Con su presuroso andar y su leve cojera, recorría las calles del pueblo visitando ya un enfermo, o de pronto una comadrona que lo solicitaba para que le aconsejara en un parto prolongado o la simple visita a uno de sus tantos amigotes para intercambiar anécdotas y chismes de los muchos que se producen en un pueblo donde todos se conocen y donde la intimidad es vox populi.

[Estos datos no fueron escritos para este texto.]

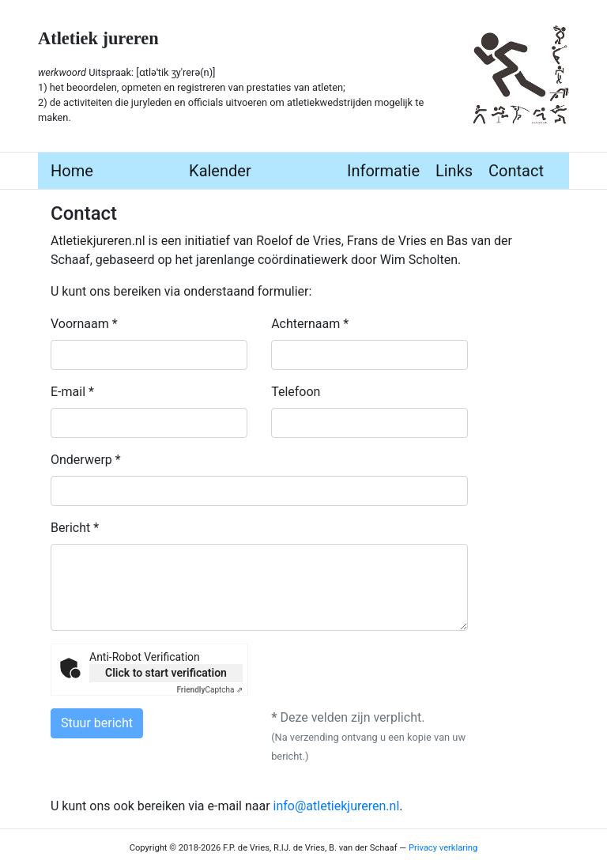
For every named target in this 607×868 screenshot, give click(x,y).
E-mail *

En su modesta vivienda en las afueras del pueblo guardaba con mucho celo los instrumentos musicales que conformaban la banda del pueblo y que utilizaban con maestría sus bien escogidos compadres de andanzas. Víctor Palacio con su  desmirriado saxofón de tonalidad “alto”, la sonora trompeta interpretada por David Cárdenas, por supuesto la infaltable presencia de Humberto y “tetero” los hijos de Ambrosio, en el redoblante tambor y el respectivo y retumbante bombo. Encabezaba la fanfarria el larguirucho cuerpo de Ambrosio sacándole melodías al viento con su huesudo clarinete. El estruendo de los juegos pirotécnicos cerraba el variopinto desfile que recorría las calurosas calles del pueblo al son de pasillos, corridos, bambucos y uno que otro pasodoble.

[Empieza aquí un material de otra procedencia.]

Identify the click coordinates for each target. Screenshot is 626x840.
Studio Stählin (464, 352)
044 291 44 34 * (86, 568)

En la plaza central se reunían de pronto músicos, pólvora y pueblo. El inesperado silencio lo obligaba la adusta presencia del cura  quien llamaba con el sonoro repicar de las campanas al recogimiento, la oración y por supuesto, la limosna.

Le decíamos “el turco” al viejo Elías quien venía de lejanas latitudes allende el mar. Su espaciosa vivienda quedaba a un lado del templo y era vivienda y negocio al mismo tiempo. Solía oír la misa en el vetusto radio encima de la mesa de madera donde tenía su “registradora” o gaveta. Cuando escuchaba el repicar de la campanilla que avisaba la recolecta de la limosna, apagaba el radio y seguía con su negocio de venta y compra de  café.

Era famosa en el pueblo la humilde fonda de don Ambrosio en las afueras del pueblo; allí se reunían compadres y amigotes para intercambiar anécdotas y cuentos. Además que se constituía en el obligado sitio de ensayo de la orquesta. Entre música y venta de licores se estaba construyendo una empresa; los fondos alcanzaron pronto para construirle un segundo piso a la humilde vivienda. El tiempo que le quedaba libre al nuevo empresario, lo empleaba en otro de sus múltiples quehaceres: la peluquería. El dinero le alcanzó pronto para montar una nueva silla e implementos en el segundo piso sin dejar de hacerlo en la primera planta. El aviso que anunciaba “peluquería de Ambrosio” , se tuvo que cambiar por otro que decía “se corta el pelo arriba y abajo”.

Dejó este mundo a una avanzada edad y olvidado por todos sus amigotes. Tuve la oportunidad de visitarlo en su humilde vivienda en Cúcuta rodeado por su ya escasa parentela y con serios quebrantos de salud. Con una voz pausada y apenas audible le escuché mencionar “colega, no me descuide la clientela de Sardinata y quédese usted con la de Cúcuta”; Ambrosio también sanaba, hacía diagnósticos y en sus andares curando enfermos me alcanzó a encomendar métodos infalibles de sanación porque para él yo era un colega más.